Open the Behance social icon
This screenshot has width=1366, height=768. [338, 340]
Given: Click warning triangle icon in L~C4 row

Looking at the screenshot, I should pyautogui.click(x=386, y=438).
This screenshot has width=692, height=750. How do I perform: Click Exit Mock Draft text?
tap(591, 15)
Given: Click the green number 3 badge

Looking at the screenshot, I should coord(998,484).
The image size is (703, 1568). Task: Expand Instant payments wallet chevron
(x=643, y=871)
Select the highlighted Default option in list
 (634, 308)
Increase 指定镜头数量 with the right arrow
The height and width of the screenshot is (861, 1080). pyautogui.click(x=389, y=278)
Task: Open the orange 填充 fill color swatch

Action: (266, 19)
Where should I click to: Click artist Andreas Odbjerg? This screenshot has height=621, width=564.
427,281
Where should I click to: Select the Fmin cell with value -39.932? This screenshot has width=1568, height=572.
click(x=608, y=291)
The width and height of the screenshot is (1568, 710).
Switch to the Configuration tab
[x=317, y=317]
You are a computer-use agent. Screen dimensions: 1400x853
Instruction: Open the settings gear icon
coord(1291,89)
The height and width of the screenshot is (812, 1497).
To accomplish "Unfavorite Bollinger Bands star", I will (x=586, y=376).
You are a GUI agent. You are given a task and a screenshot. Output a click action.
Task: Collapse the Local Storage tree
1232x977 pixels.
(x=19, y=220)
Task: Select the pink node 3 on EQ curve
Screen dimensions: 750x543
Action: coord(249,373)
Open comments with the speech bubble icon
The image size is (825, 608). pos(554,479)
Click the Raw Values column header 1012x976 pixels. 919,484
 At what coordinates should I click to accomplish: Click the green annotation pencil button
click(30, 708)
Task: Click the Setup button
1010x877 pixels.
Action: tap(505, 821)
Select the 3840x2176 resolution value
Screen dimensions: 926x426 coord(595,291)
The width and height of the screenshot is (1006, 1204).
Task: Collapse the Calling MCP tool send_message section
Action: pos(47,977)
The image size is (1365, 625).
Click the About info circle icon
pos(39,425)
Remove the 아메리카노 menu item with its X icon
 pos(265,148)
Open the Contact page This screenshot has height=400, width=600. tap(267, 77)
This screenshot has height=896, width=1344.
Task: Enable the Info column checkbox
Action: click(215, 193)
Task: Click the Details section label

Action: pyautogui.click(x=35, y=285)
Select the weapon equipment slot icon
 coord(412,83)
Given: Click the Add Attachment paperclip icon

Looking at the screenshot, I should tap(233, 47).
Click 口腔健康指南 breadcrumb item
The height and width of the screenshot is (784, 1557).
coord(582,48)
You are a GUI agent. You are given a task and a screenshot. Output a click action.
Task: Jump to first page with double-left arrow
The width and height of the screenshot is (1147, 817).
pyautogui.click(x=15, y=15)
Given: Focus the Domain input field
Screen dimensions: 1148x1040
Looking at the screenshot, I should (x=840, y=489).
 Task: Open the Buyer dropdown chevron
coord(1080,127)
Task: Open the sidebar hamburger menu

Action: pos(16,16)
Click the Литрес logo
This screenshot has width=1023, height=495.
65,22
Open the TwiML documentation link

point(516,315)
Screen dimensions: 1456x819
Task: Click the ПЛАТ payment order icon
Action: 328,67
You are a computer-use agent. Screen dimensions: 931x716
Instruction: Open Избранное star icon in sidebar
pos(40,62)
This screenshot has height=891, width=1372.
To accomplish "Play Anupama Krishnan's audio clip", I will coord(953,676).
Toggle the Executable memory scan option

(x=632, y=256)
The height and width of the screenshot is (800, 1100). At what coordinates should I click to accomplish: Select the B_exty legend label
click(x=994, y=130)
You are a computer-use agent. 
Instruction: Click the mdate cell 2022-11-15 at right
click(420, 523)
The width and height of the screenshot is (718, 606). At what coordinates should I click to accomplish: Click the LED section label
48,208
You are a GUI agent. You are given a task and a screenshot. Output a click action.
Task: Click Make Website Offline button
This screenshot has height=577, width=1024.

**DIRECTIONS:** Return every item above line for line, with each character unchanged.

**EXERCISE RESPONSE:**
Open the Behance social icon
This screenshot has width=1366, height=768. [338, 340]
Given: Click warning triangle icon in L~C4 row

Looking at the screenshot, I should pyautogui.click(x=386, y=438).
This screenshot has width=692, height=750. How do I perform: Click Exit Mock Draft text?
tap(591, 15)
Given: Click the green number 3 badge

Looking at the screenshot, I should coord(998,484).
The image size is (703, 1568). Task: Expand Instant payments wallet chevron
(x=643, y=871)
Select the highlighted Default option in list
 (634, 308)
Increase 指定镜头数量 with the right arrow
The height and width of the screenshot is (861, 1080). pyautogui.click(x=389, y=278)
Task: Open the orange 填充 fill color swatch

Action: (266, 19)
Where should I click to: Click artist Andreas Odbjerg? This screenshot has height=621, width=564.
427,281
Where should I click to: Select the Fmin cell with value -39.932? This screenshot has width=1568, height=572.
click(x=608, y=291)
The width and height of the screenshot is (1568, 710).
Switch to the Configuration tab
[x=317, y=317]
You are a computer-use agent. Screen dimensions: 1400x853
Instruction: Open the settings gear icon
coord(1291,89)
The height and width of the screenshot is (812, 1497).
To accomplish "Unfavorite Bollinger Bands star", I will (x=586, y=376).
You are a GUI agent. You are given a task and a screenshot. Output a click action.
Task: Collapse the Local Storage tree
1232x977 pixels.
(x=19, y=220)
Task: Select the pink node 3 on EQ curve
Screen dimensions: 750x543
Action: coord(249,373)
Open comments with the speech bubble icon
The image size is (825, 608). pos(554,479)
Click the Raw Values column header 1012x976 pixels. 919,484
 At what coordinates should I click to accomplish: Click the green annotation pencil button
click(30, 708)
Task: Click the Setup button
1010x877 pixels.
Action: tap(505, 821)
Select the 3840x2176 resolution value
Screen dimensions: 926x426 coord(595,291)
The width and height of the screenshot is (1006, 1204).
Task: Collapse the Calling MCP tool send_message section
Action: pos(47,977)
The image size is (1365, 625).
Click the About info circle icon
pos(39,425)
Remove the 아메리카노 menu item with its X icon
 pos(265,148)
Open the Contact page This screenshot has height=400, width=600. tap(267, 77)
This screenshot has height=896, width=1344.
Task: Enable the Info column checkbox
Action: click(215, 193)
Task: Click the Details section label

Action: pyautogui.click(x=35, y=285)
Select the weapon equipment slot icon
 coord(412,83)
Given: Click the Add Attachment paperclip icon

Looking at the screenshot, I should tap(233, 47).
Click 口腔健康指南 breadcrumb item
The height and width of the screenshot is (784, 1557).
coord(582,48)
You are a GUI agent. You are given a task and a screenshot. Output a click action.
Task: Jump to first page with double-left arrow
The width and height of the screenshot is (1147, 817).
pyautogui.click(x=15, y=15)
Given: Focus the Domain input field
Screen dimensions: 1148x1040
Looking at the screenshot, I should (x=840, y=489).
 Task: Open the Buyer dropdown chevron
coord(1080,127)
Task: Open the sidebar hamburger menu

Action: pos(16,16)
Click the Литрес logo
This screenshot has width=1023, height=495.
65,22
Open the TwiML documentation link

point(516,315)
Screen dimensions: 1456x819
Task: Click the ПЛАТ payment order icon
Action: 328,67
You are a computer-use agent. Screen dimensions: 931x716
Instruction: Open Избранное star icon in sidebar
pos(40,62)
This screenshot has height=891, width=1372.
To accomplish "Play Anupama Krishnan's audio clip", I will coord(953,676).
Toggle the Executable memory scan option

(x=632, y=256)
The height and width of the screenshot is (800, 1100). At what coordinates should I click to accomplish: Select the B_exty legend label
click(x=994, y=130)
You are a computer-use agent. 
Instruction: Click the mdate cell 2022-11-15 at right
click(420, 523)
The width and height of the screenshot is (718, 606). At what coordinates should I click to accomplish: Click the LED section label
48,208
You are a GUI agent. You are given a task and a screenshot. Output a click action.
Task: Click Make Website Offline button
This screenshot has height=577, width=1024.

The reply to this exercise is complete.